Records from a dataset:
************

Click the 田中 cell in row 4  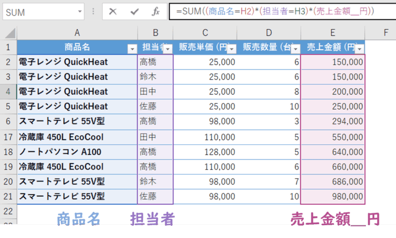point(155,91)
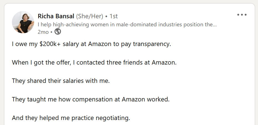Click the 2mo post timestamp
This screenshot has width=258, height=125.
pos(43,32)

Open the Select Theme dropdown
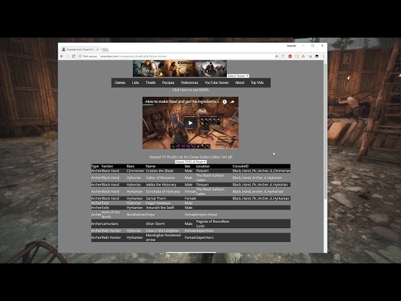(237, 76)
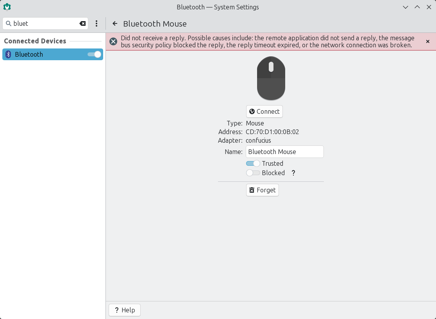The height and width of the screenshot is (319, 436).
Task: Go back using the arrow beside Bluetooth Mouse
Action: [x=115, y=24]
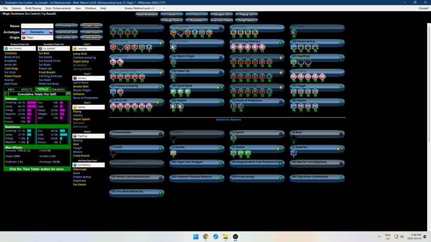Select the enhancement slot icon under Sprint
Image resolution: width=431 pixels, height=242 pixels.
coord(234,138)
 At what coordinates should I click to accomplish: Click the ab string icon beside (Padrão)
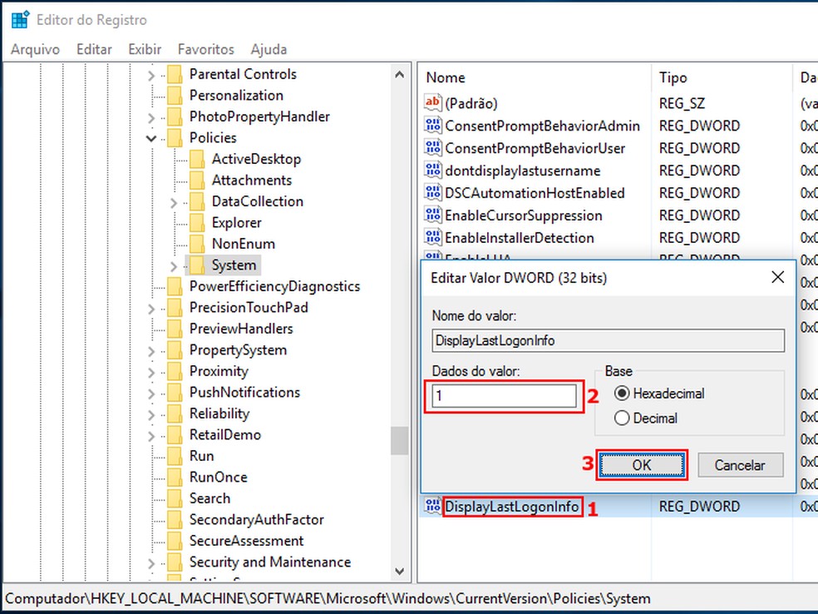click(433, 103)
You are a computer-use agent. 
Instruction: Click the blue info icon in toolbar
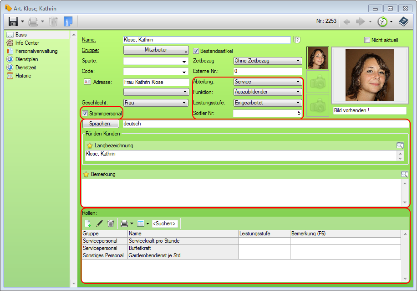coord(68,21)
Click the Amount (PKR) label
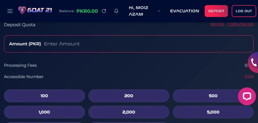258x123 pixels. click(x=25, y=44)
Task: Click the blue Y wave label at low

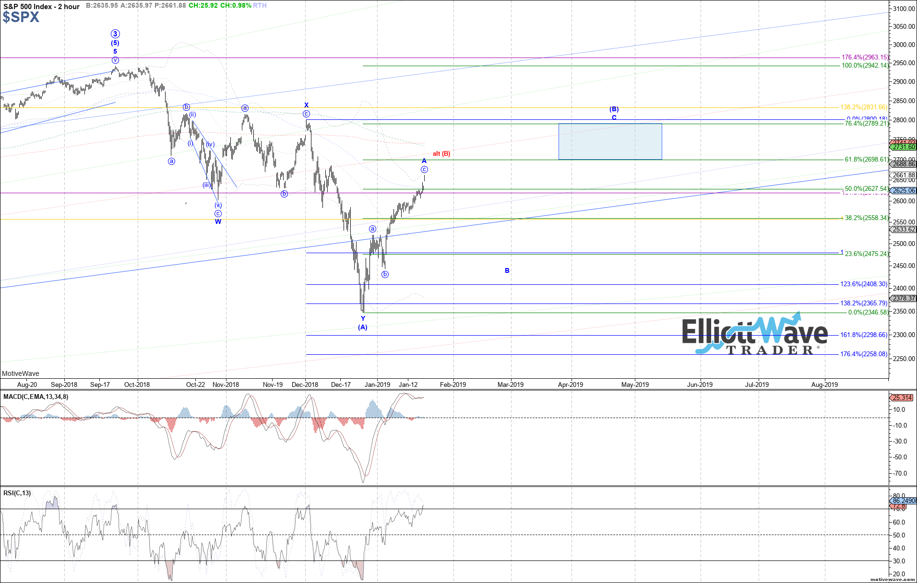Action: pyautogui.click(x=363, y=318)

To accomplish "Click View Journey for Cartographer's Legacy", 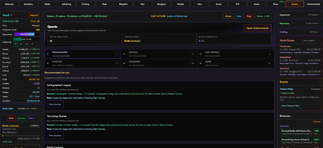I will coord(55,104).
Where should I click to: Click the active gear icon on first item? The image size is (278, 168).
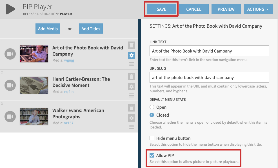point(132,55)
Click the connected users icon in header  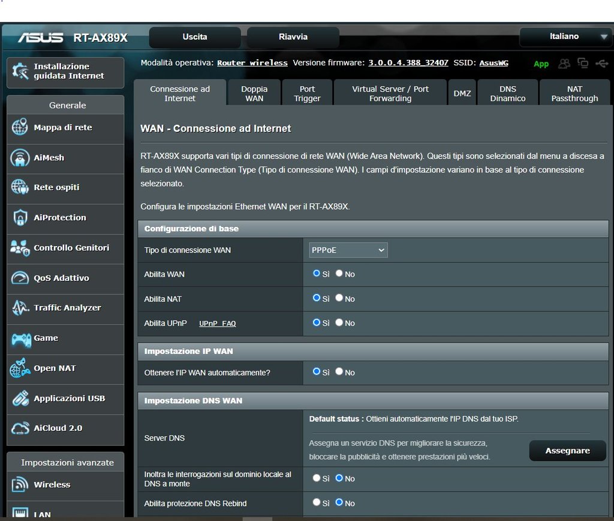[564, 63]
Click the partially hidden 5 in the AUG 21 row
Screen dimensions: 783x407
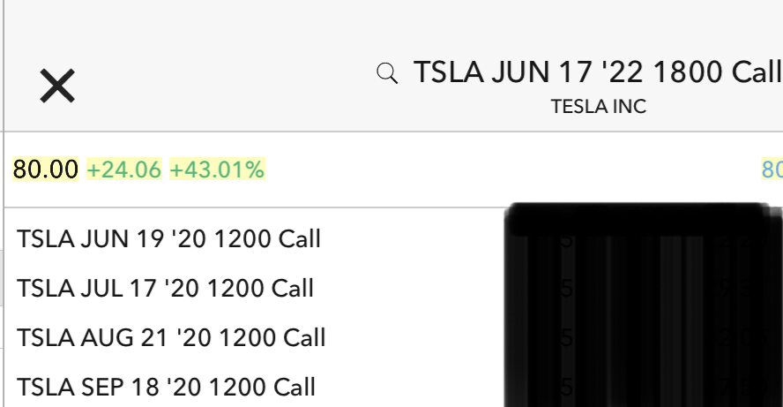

************

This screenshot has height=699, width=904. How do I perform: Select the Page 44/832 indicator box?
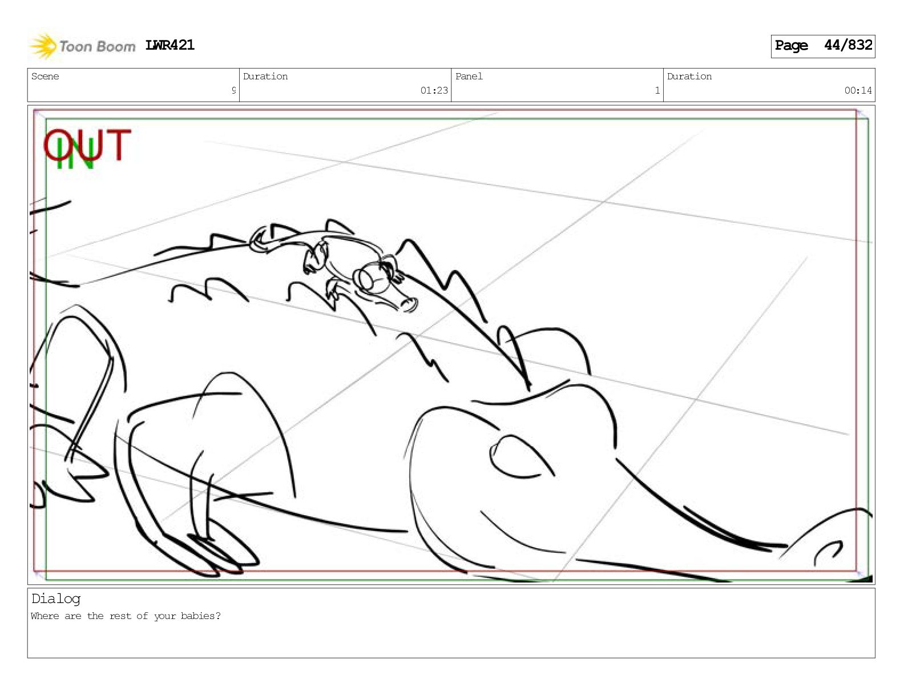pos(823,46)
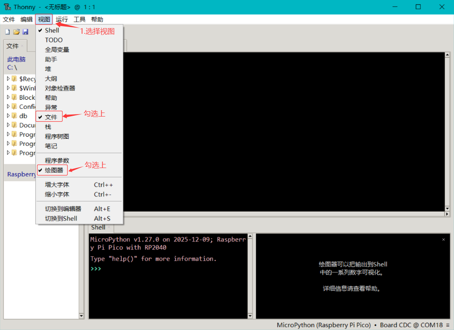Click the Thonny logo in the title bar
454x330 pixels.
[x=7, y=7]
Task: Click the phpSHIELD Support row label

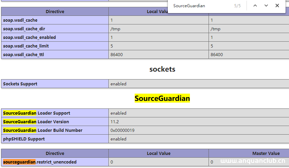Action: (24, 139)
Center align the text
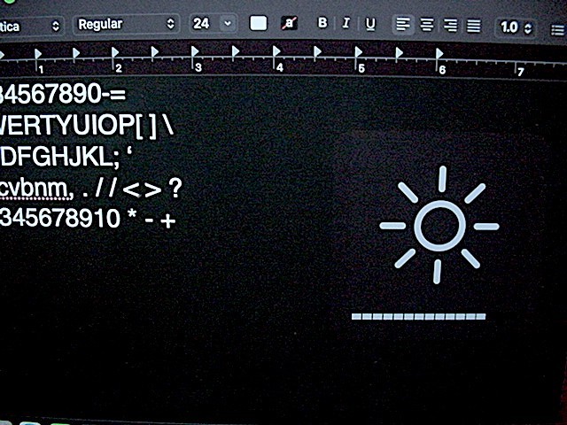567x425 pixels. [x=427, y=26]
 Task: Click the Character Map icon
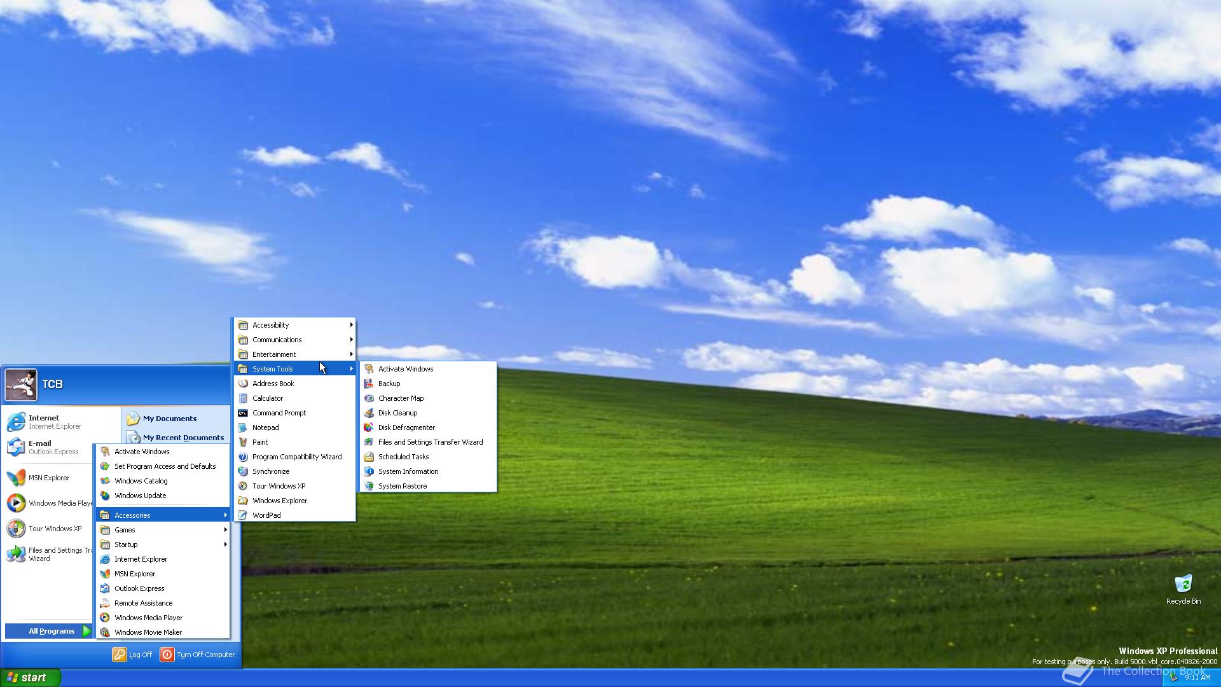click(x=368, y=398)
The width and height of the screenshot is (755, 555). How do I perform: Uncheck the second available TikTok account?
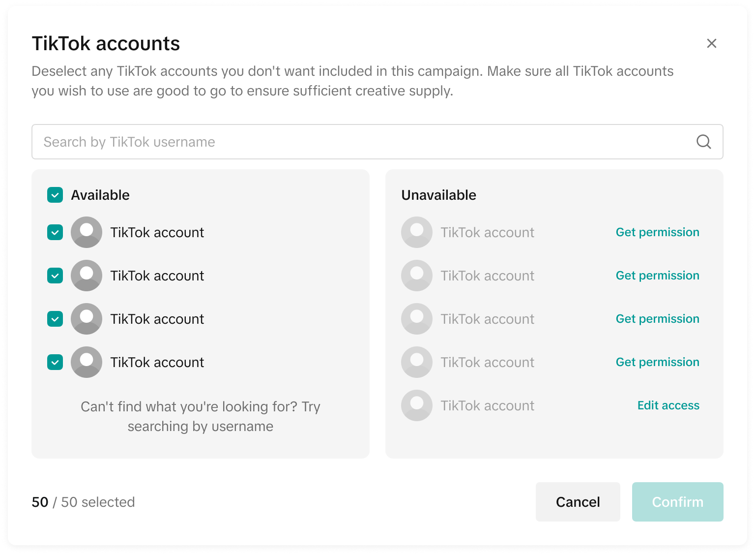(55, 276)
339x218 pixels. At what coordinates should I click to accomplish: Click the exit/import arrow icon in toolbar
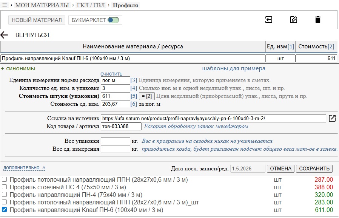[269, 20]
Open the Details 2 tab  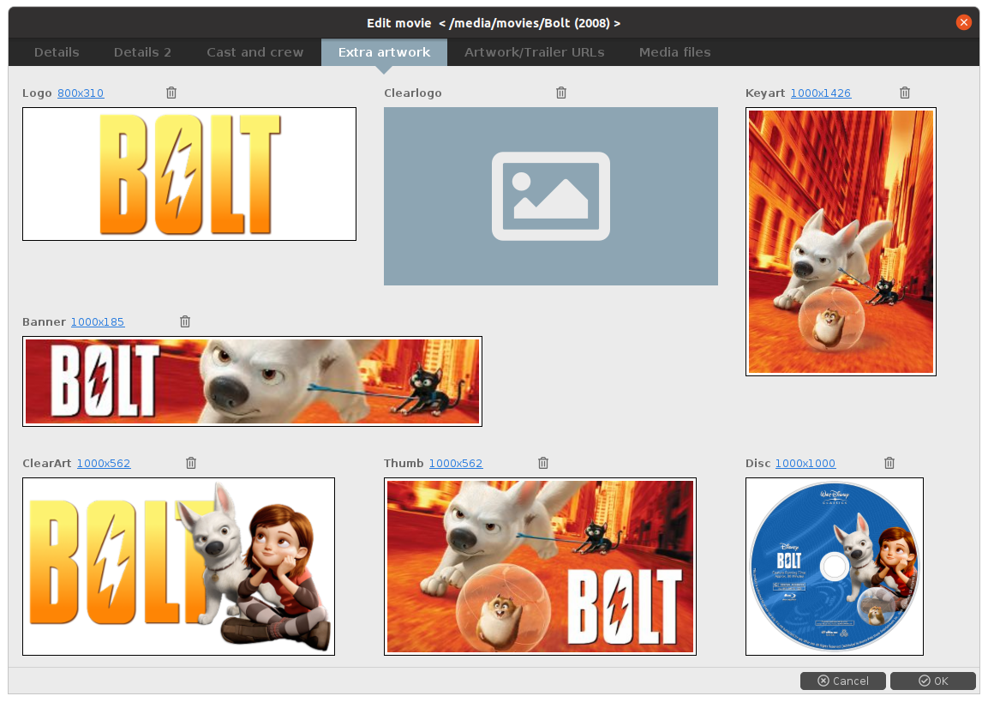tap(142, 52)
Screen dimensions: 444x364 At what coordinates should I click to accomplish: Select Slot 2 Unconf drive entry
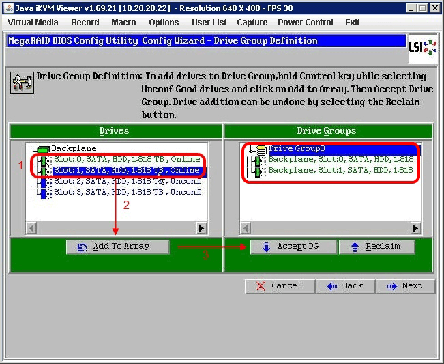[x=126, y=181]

************

» **WORK TO COMPLETE**
Extract each line from the entries above that contains the word "label".

» **FULL RESPONSE**
Click the Amount (PKR) label
Task: Click the blue Y wave label at low
Task: Click the phpSHIELD Support row label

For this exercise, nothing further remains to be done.